London Match by Len Deighton was first published in 1985 and it’s the third book featuring Bernard Samson and the various other ‘civil servants’ who were engaged in spying or spy spotting in London and West Berlin during the Cold War era.
As you would expect, nothing can be taken at face value, leaks in the department mean that just about everybody is under suspicion of being a double agent. At the same time there’s a lot going on in the way of office politics and back stabbing and Bernard believes his children are in danger of being snatched.
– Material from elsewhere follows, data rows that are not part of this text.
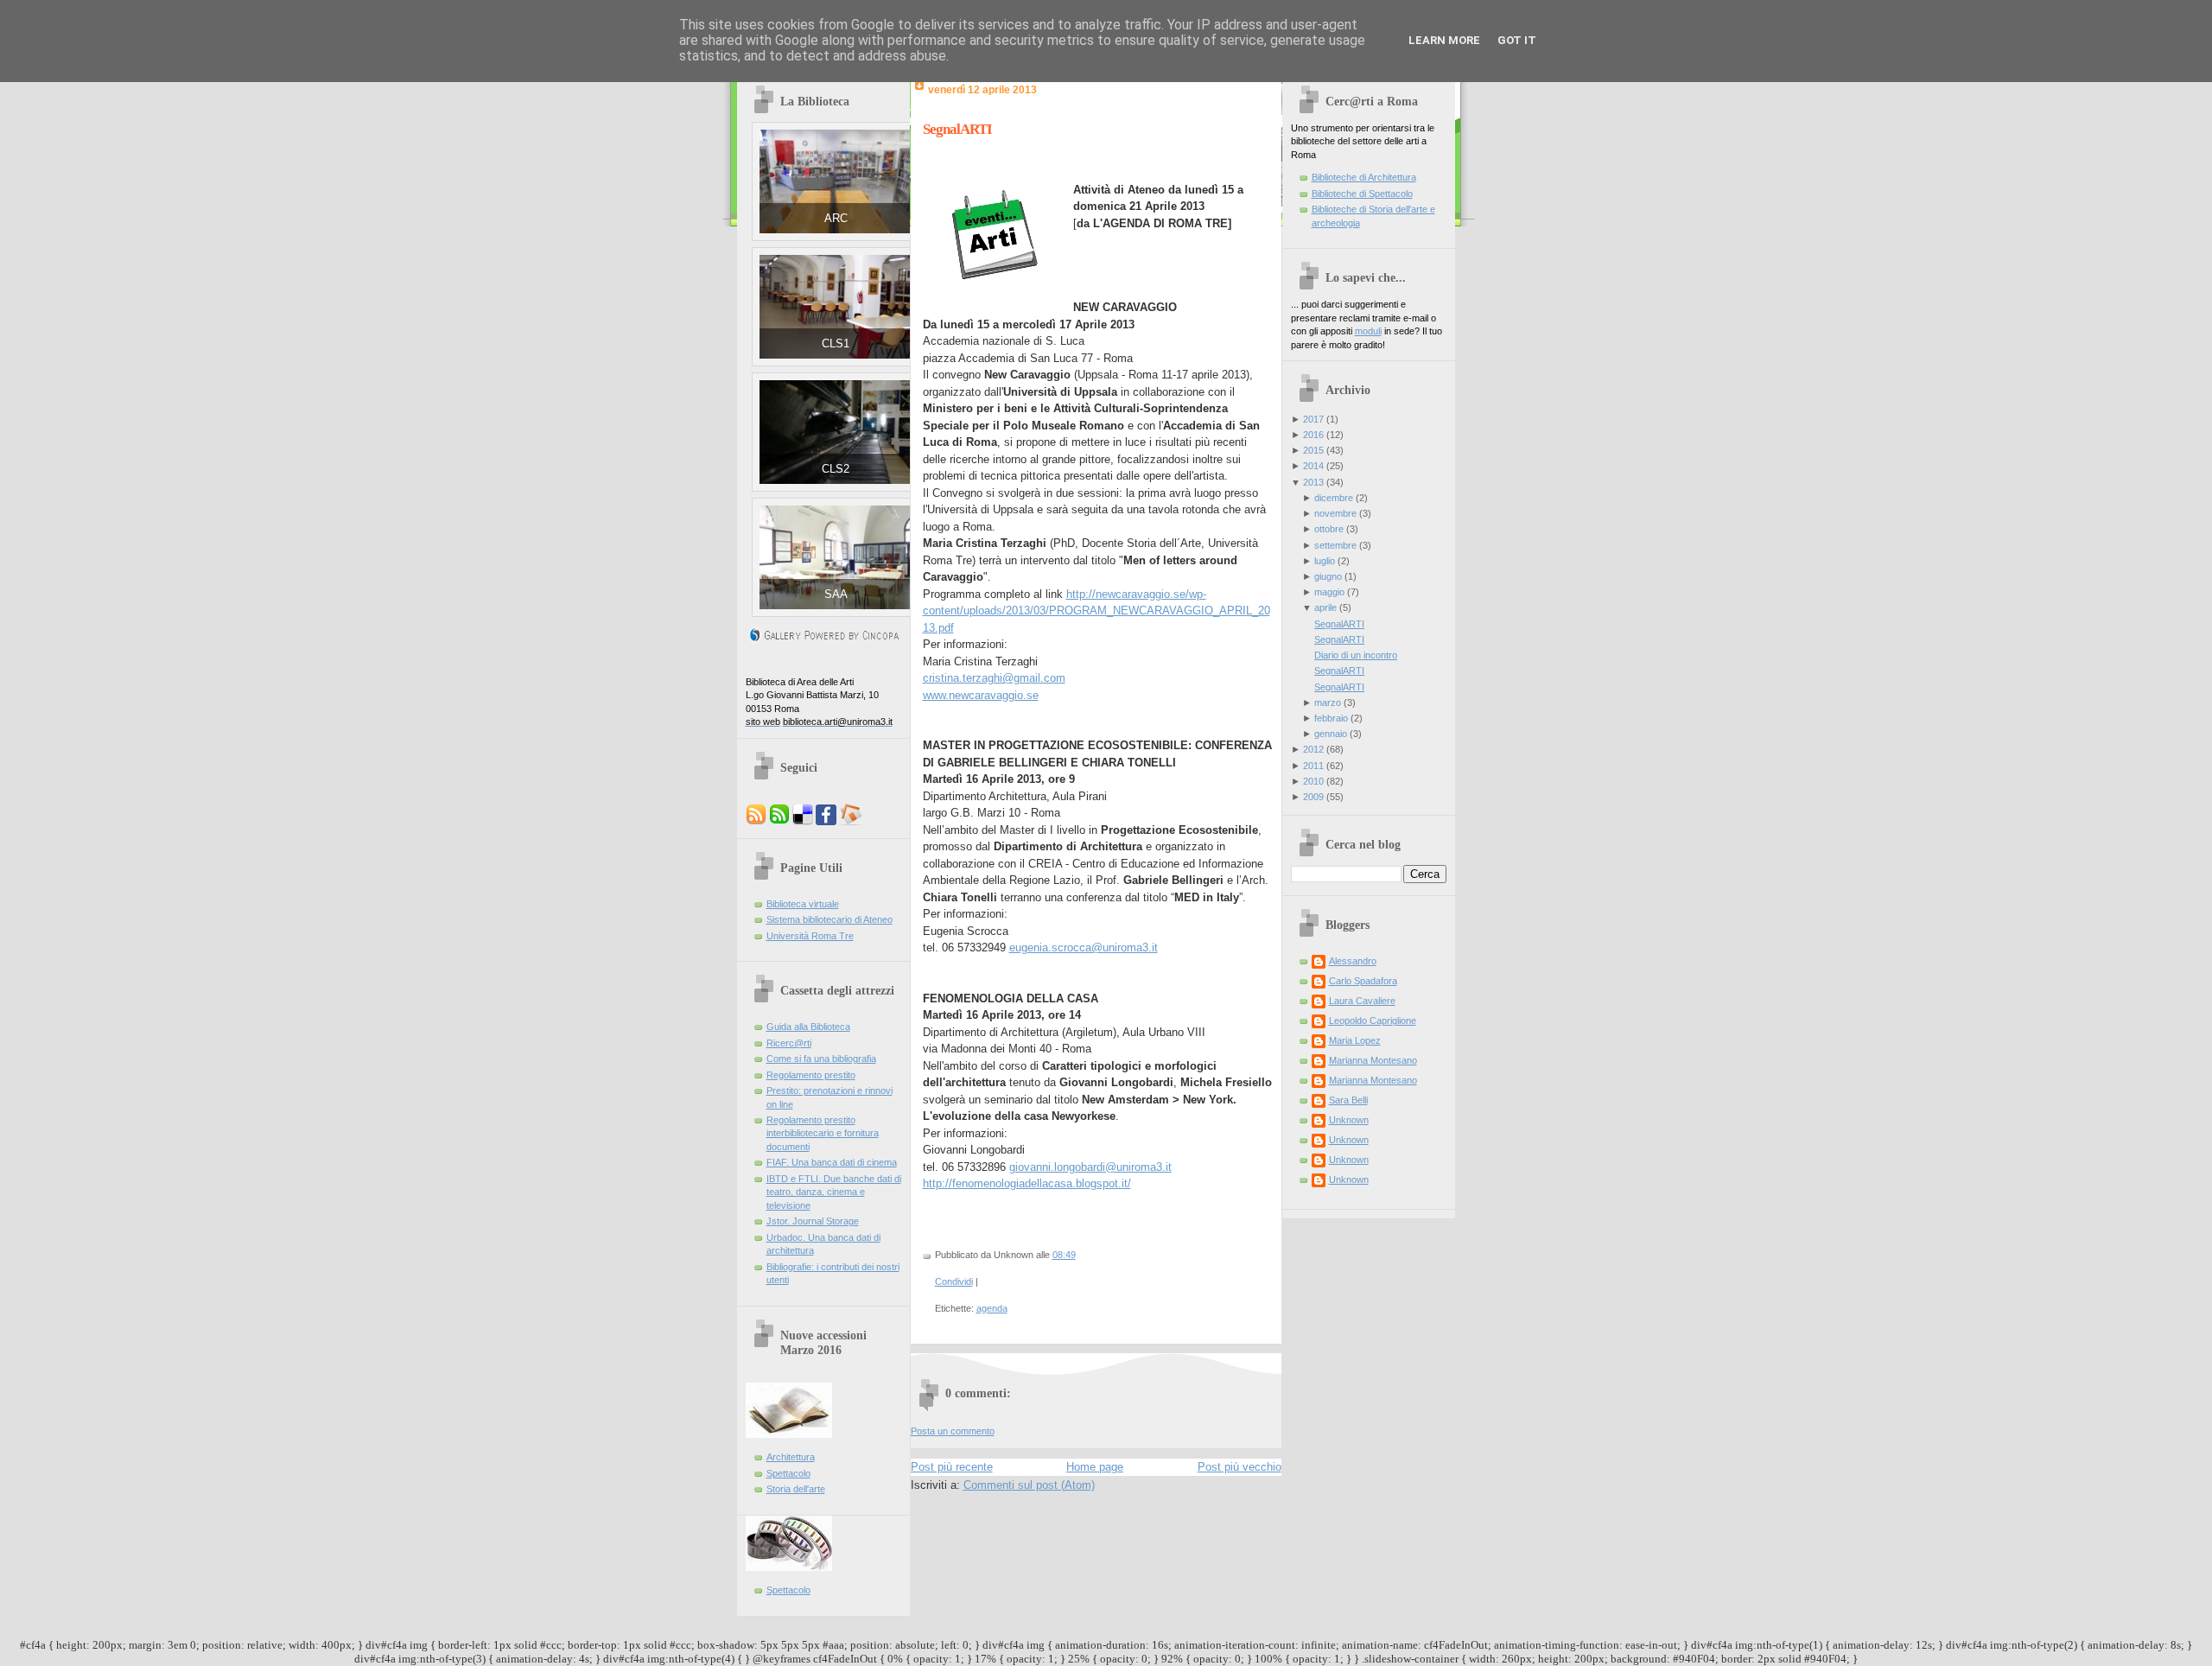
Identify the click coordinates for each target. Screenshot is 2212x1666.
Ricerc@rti (788, 1043)
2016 (1313, 434)
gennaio (1330, 733)
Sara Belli (1348, 1100)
At 405 pages you would think that this wouldn’t be a quick read but it didn’t take me long (mind you the bad weather might have had a hand in that!) and I find Deighton’s writing to be really good and surprisingly descriptive, something that I appreciate. I’ll definitely be reading the next one in this series which is Spy Hook.
Len Deighton seems to be one of those talented people who have successes in many different arts, that’s always impressive, and slightly annoying of course!
London Match was one of my 20 Books of Summer.
Holly Roth was an American writer and The Mask of Glass was first published by Penguin in 1957. It’s very much a product of the times but a great read all the same.
Young Jimmy Kennemore is working in the US Army’s Counter- Intelligence Corps. It’s his dream job. His work hours are flexible, he gets a great allowance for clothes and living expenses and each week he is given an assignment in a briefing session in Manhattan.
When he’s given the task of tracking down a deserter from the US Army, Sergeant John Antonio Viola, he begins by visiting Viola’s old school in the hope of being able to interview some of Viola’s old schoolfriends.
This leads to Kennemore stumbling into a situation which even he can’t quite believe, involving high flying military leaders and politicians.
This is a thriller rather than a murder mystery and it reflects what was going on at the time in McCarthy’s America. There was a lot of paranoia although to be fair it was fuelled by a few spies such as Alger Hiss, Klaus Fuchs and the Rosenbergs who had been caught passing on information to the USSR. I do enjoy a blast back to the Cold War era now and again. It makes me feel quite nostalgic!
Sadly, in 1964 Holly Roth fell off a small yacht when she was sailing in the Mediterranean and her body was never found. This is the second book by Holly Roth which I’ve read, the first one being The Content Assignment which I liked but I think I preferred this one.